_ACTION ITEM_
Begin at the line holding "1349x883 pixels." and set down exactly each line through the last one below, omitting pictures. Include nothing else.

_GIVEN DATA_
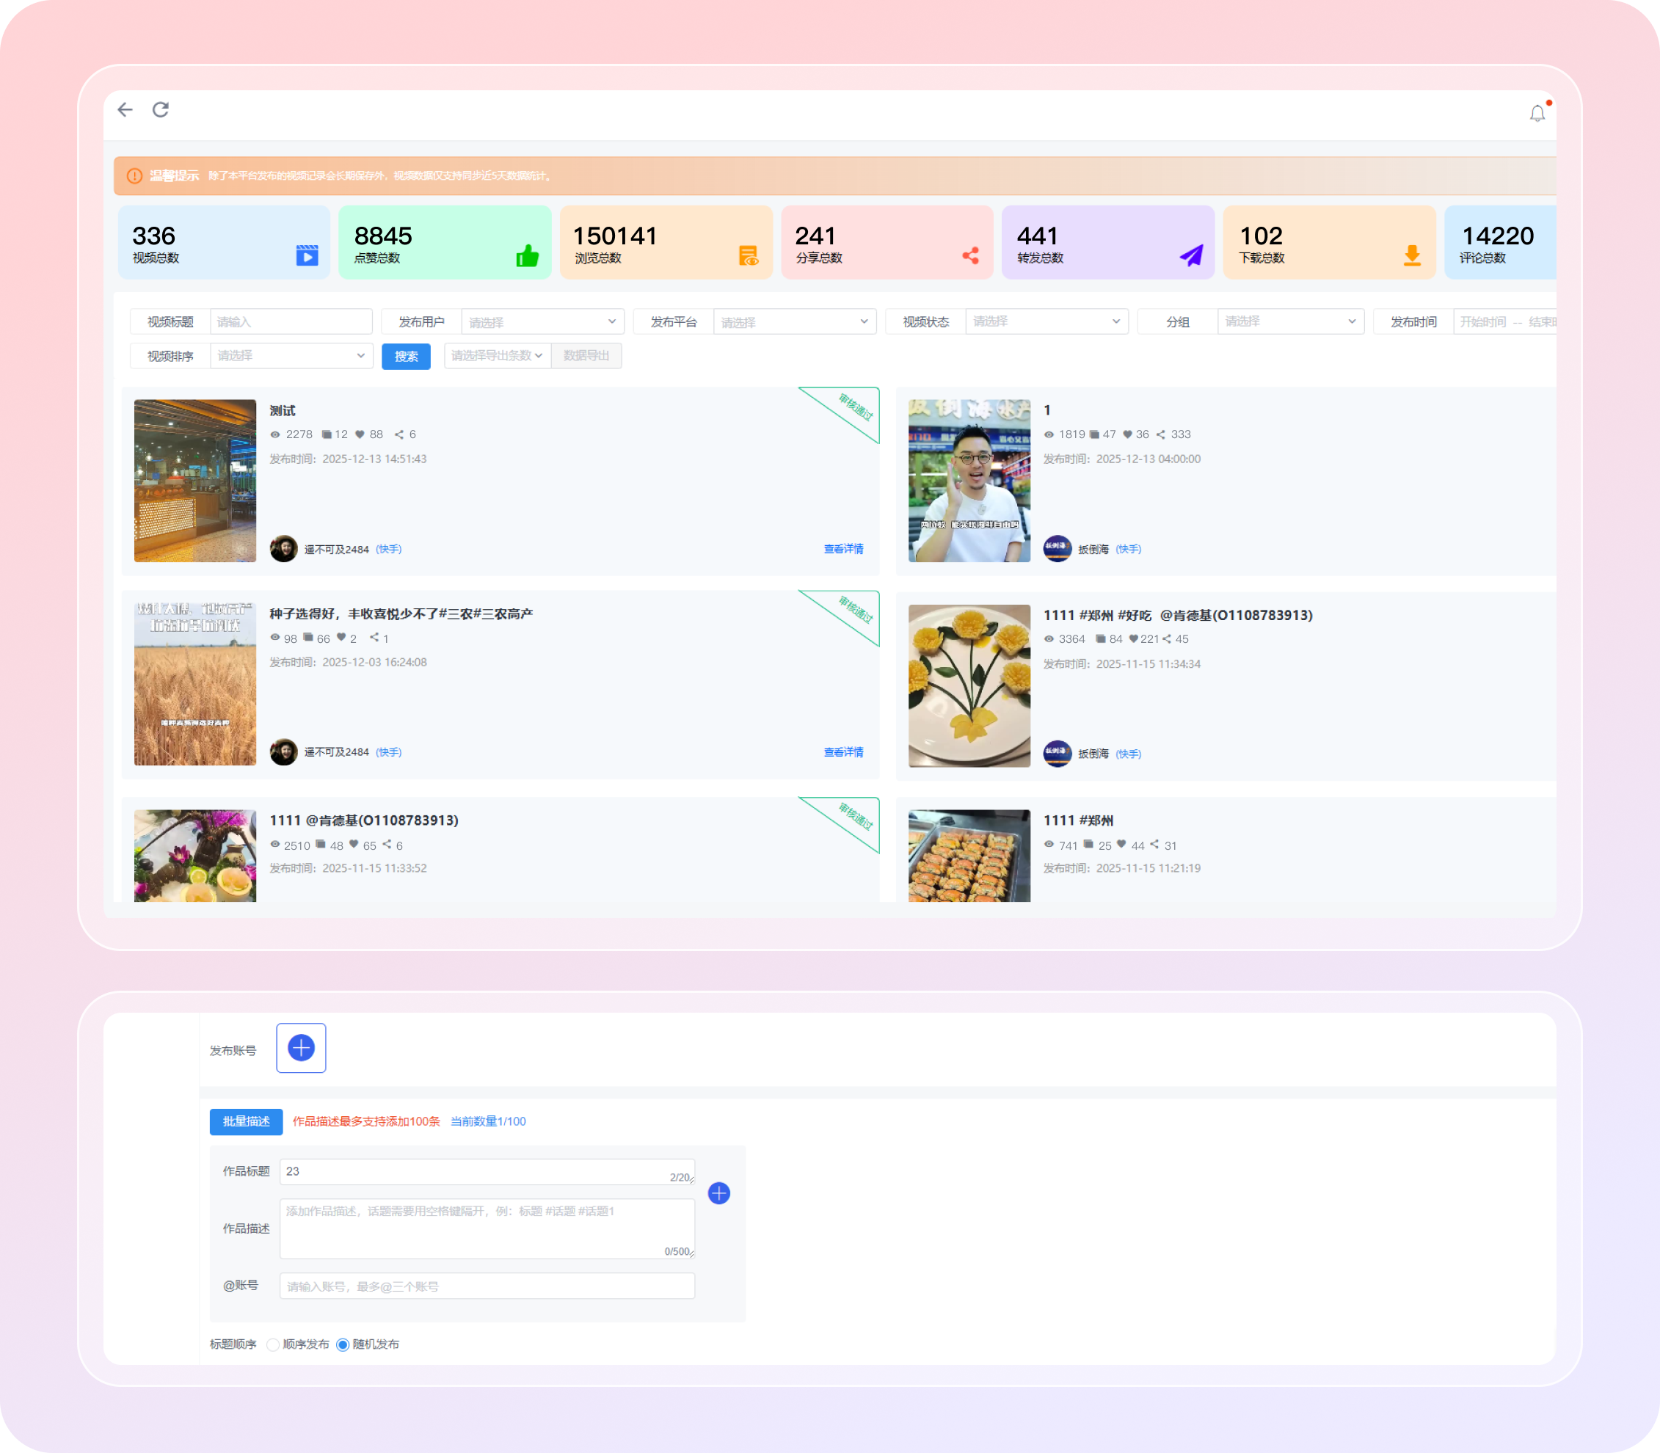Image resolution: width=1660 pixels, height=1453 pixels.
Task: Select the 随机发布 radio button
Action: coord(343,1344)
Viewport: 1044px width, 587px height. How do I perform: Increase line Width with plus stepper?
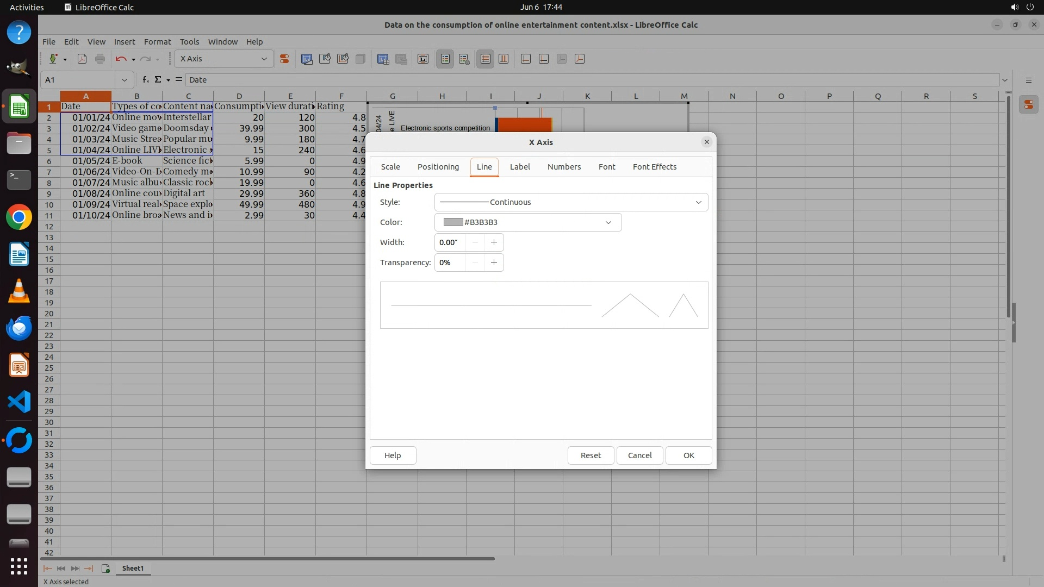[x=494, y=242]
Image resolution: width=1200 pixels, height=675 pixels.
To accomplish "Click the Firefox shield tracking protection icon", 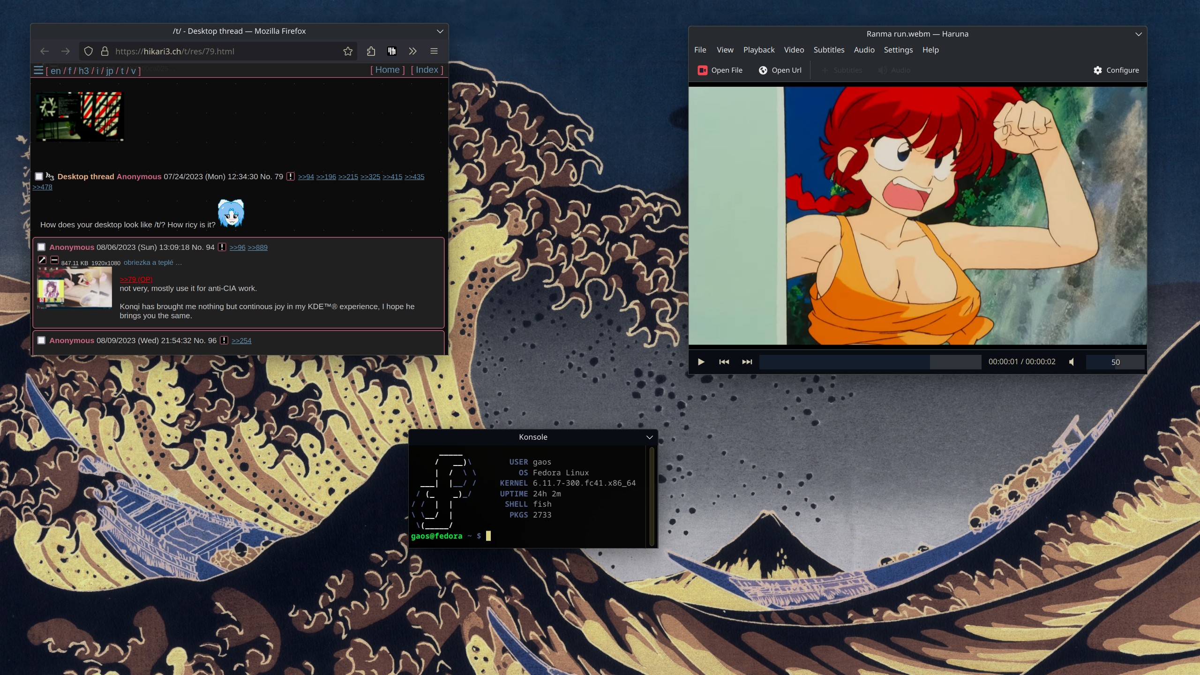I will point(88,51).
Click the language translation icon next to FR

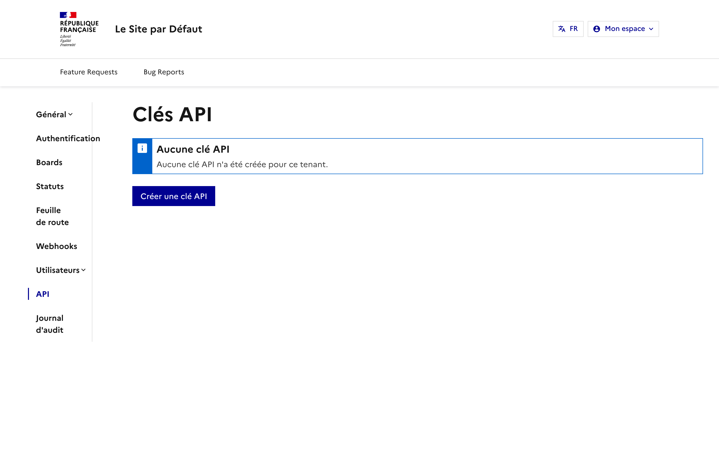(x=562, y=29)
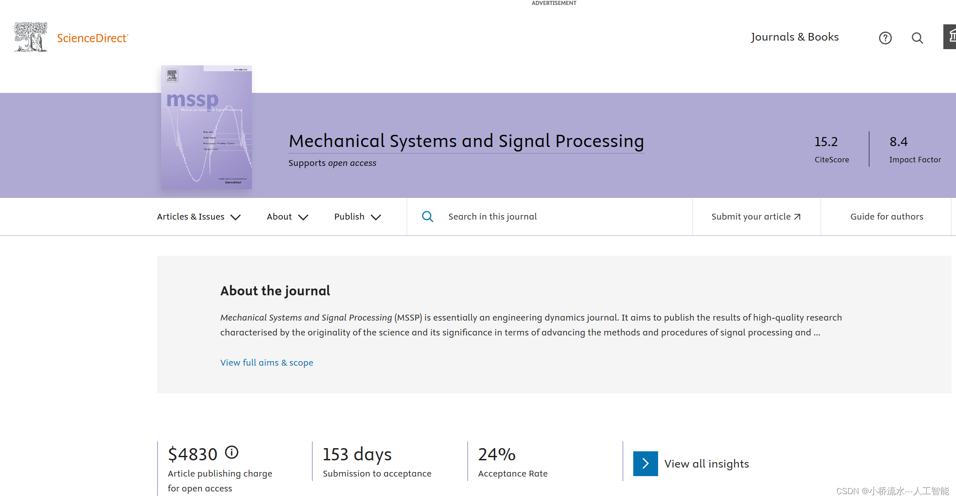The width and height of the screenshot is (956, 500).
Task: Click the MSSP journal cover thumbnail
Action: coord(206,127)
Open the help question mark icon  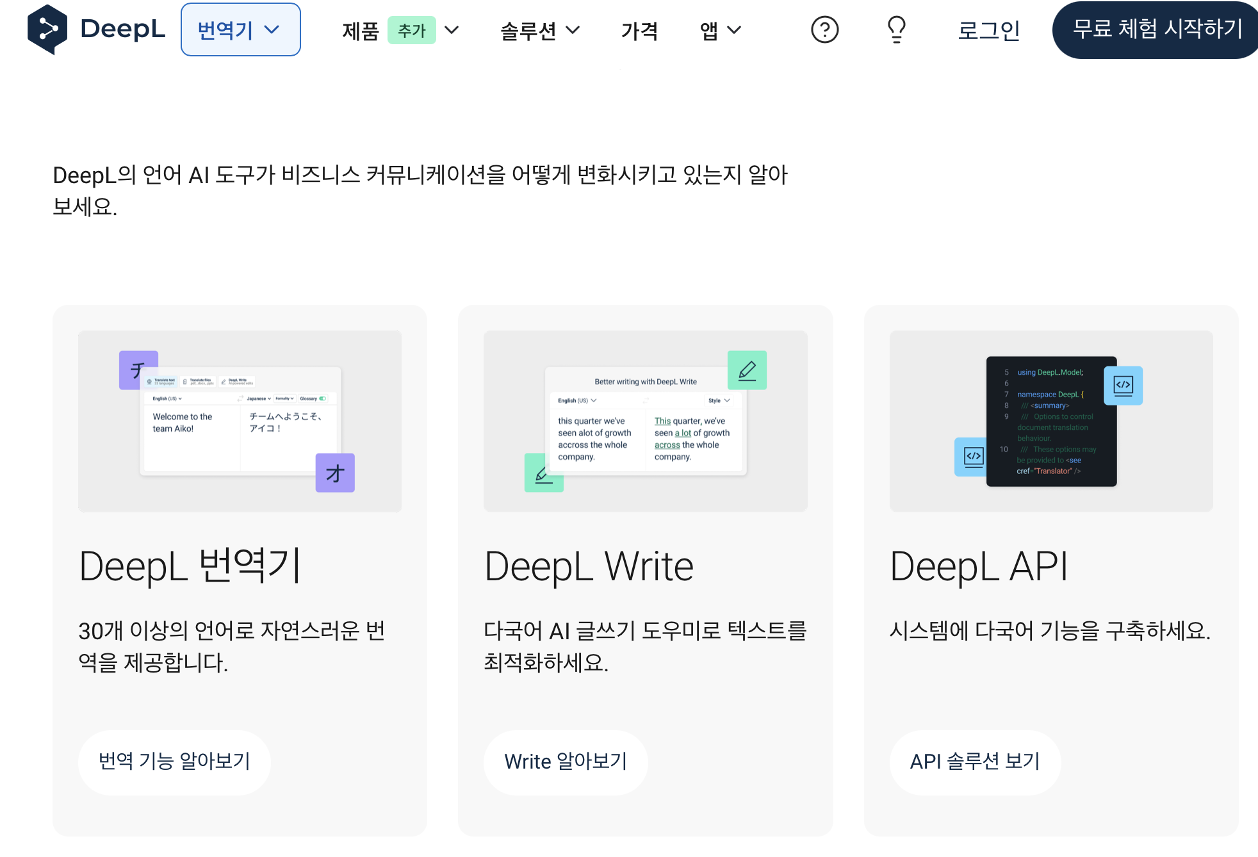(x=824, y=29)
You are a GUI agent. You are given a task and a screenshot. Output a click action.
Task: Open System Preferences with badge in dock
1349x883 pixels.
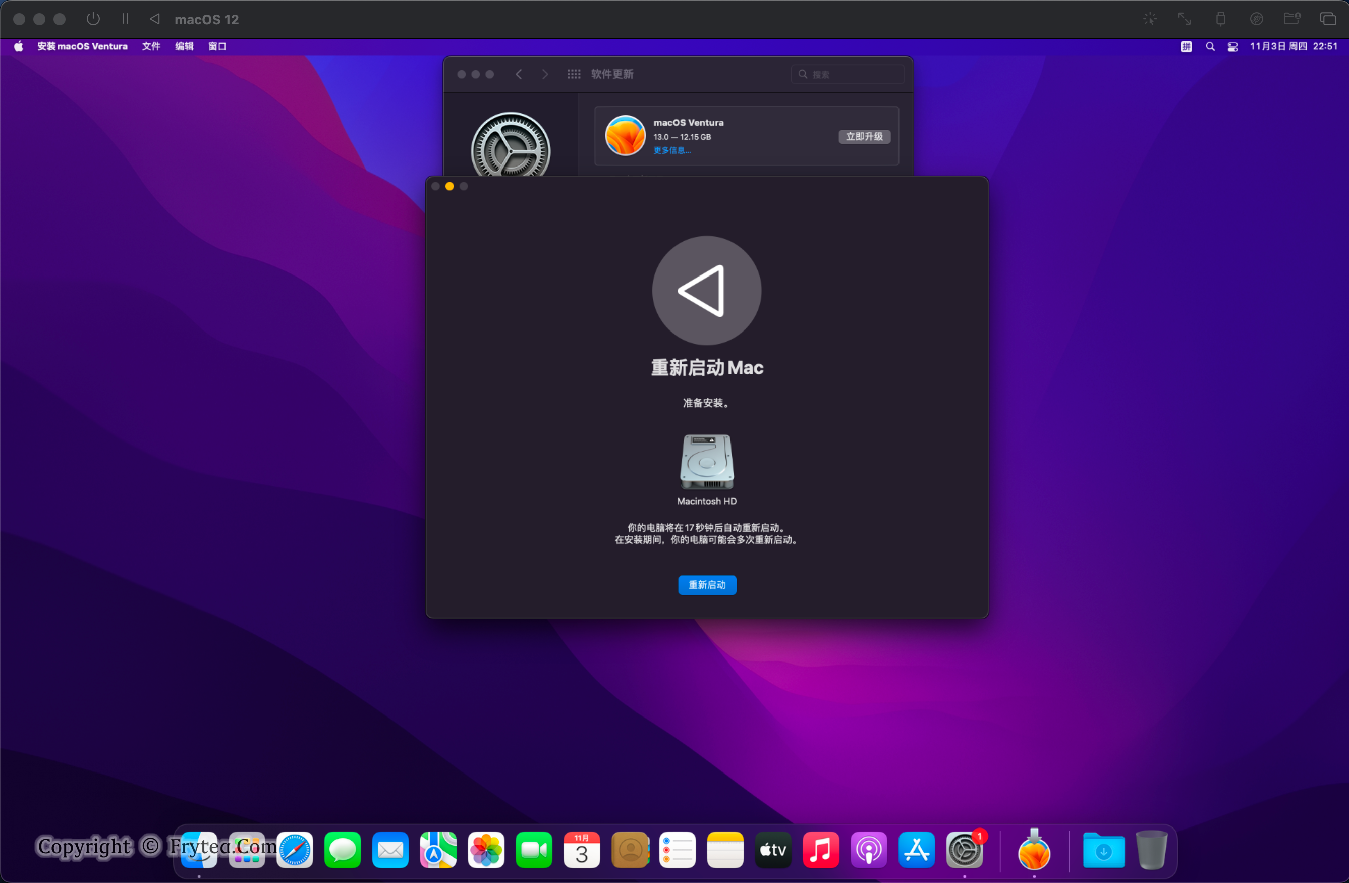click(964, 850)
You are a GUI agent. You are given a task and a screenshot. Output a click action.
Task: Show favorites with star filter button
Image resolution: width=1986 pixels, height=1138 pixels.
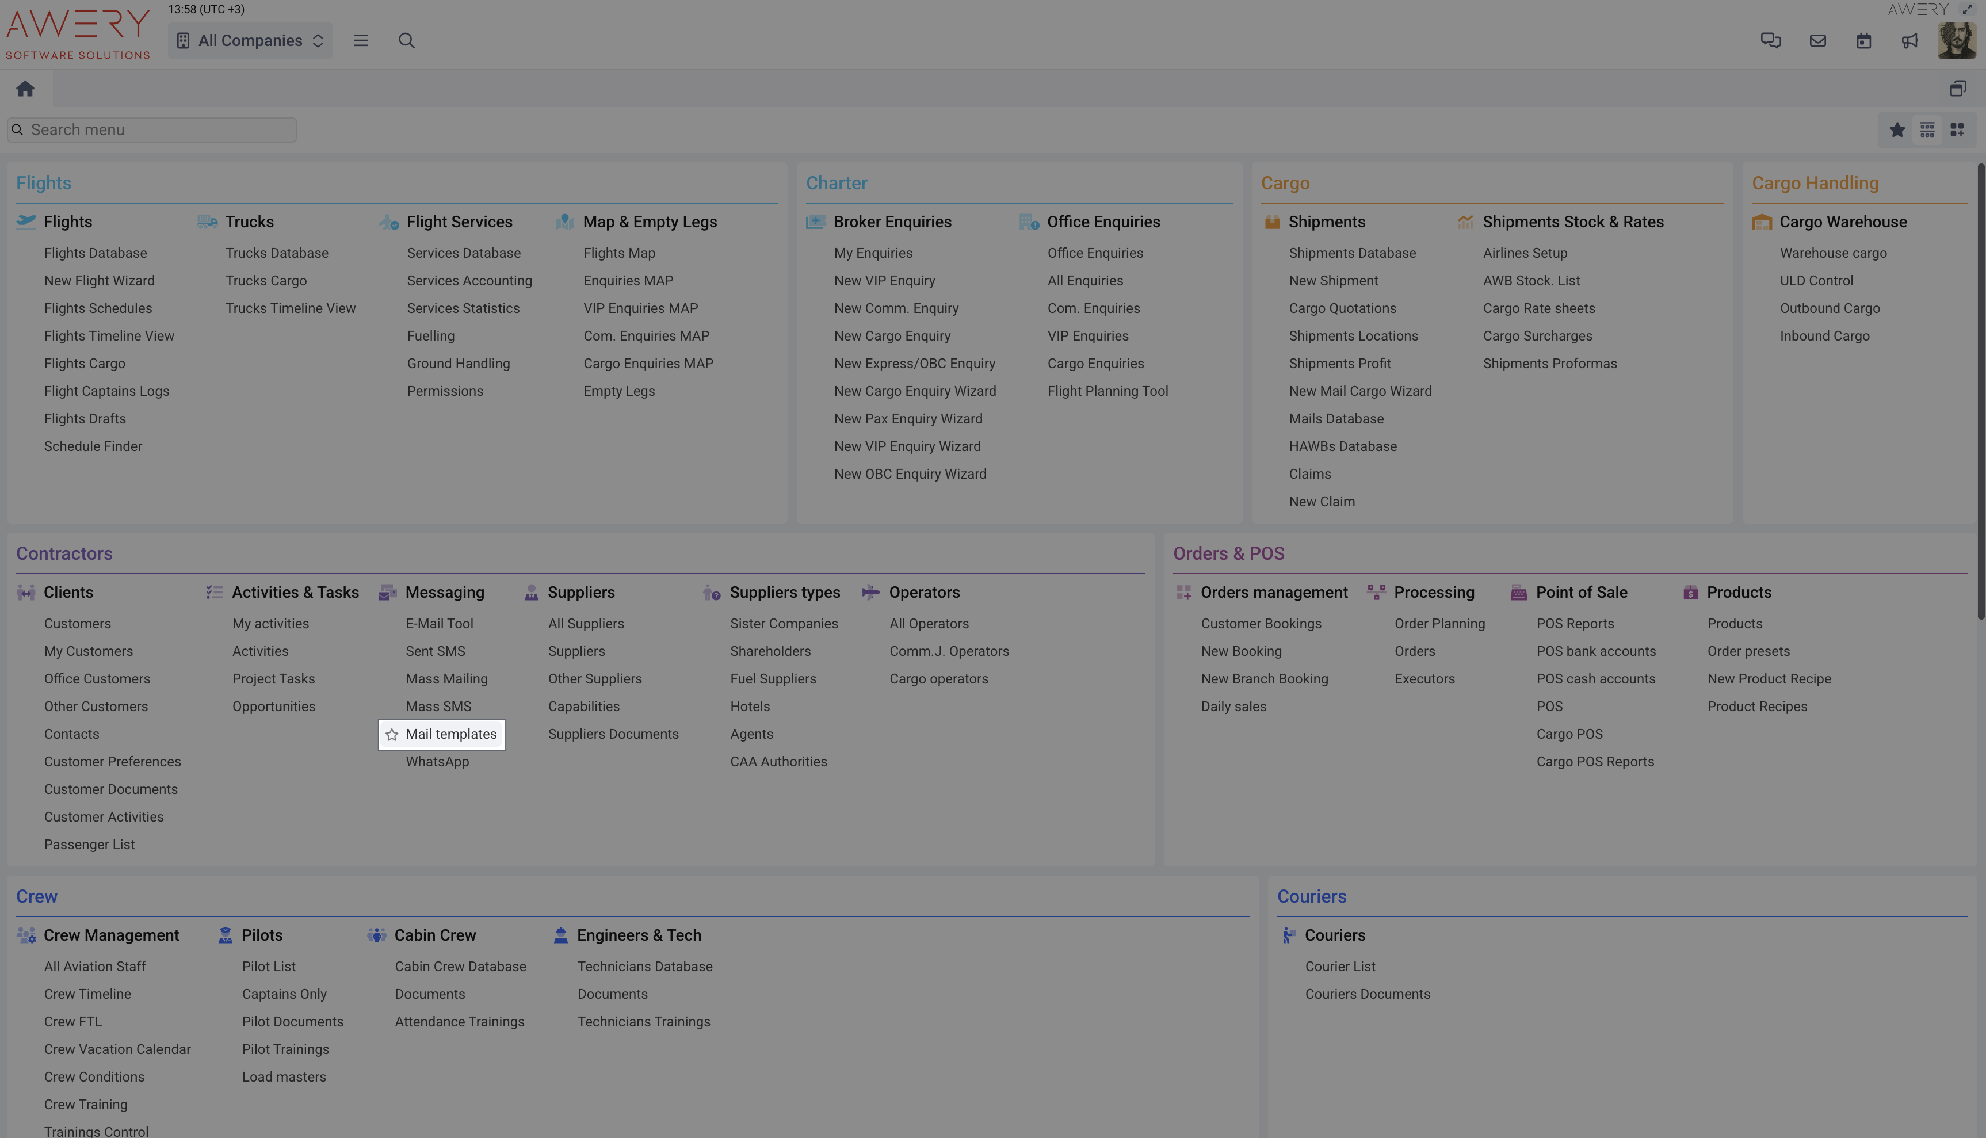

_EXPECTED ANSWER_
1349x883 pixels.
click(964, 850)
You are a GUI agent. You are given a task and a screenshot. Output a click action.
Task: Show favorites with star filter button
Image resolution: width=1986 pixels, height=1138 pixels.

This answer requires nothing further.